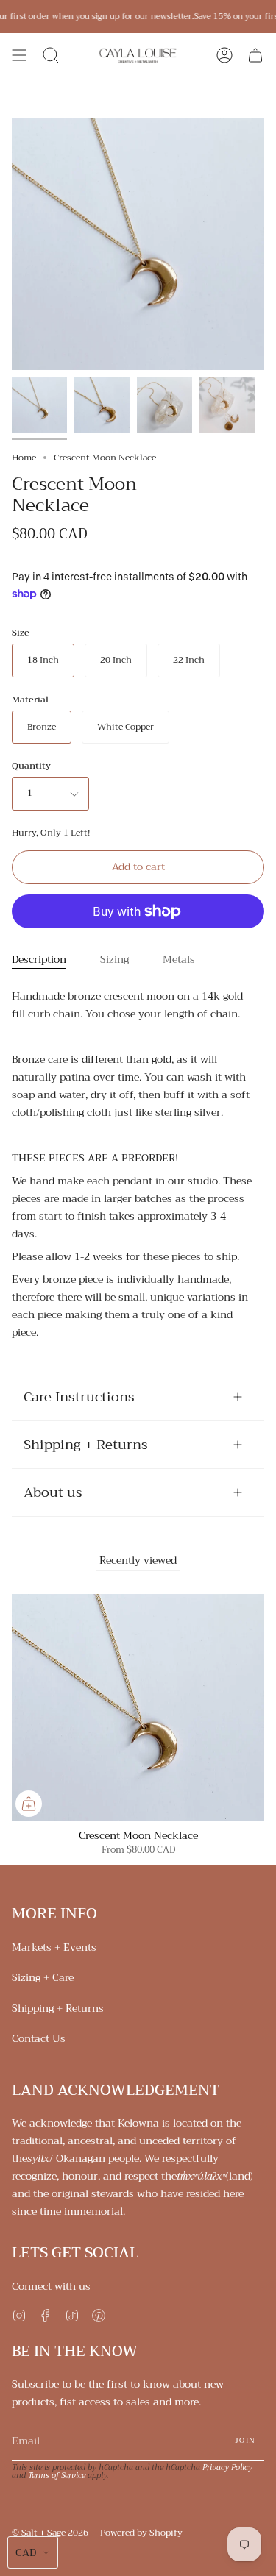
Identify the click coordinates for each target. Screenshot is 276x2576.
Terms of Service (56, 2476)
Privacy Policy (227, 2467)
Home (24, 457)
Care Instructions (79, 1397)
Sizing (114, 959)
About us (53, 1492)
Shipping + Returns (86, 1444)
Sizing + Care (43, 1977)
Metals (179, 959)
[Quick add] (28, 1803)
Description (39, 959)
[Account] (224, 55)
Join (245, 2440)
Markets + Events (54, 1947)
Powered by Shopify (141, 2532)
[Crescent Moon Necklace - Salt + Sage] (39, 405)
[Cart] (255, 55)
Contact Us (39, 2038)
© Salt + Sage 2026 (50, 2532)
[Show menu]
* * * * * * * * *
Where a line of the data includes the string "Sage", list that line.

**Written response**
[Crescent Moon Necklace - Salt + Sage] (39, 405)
© Salt + Sage 2026 (50, 2532)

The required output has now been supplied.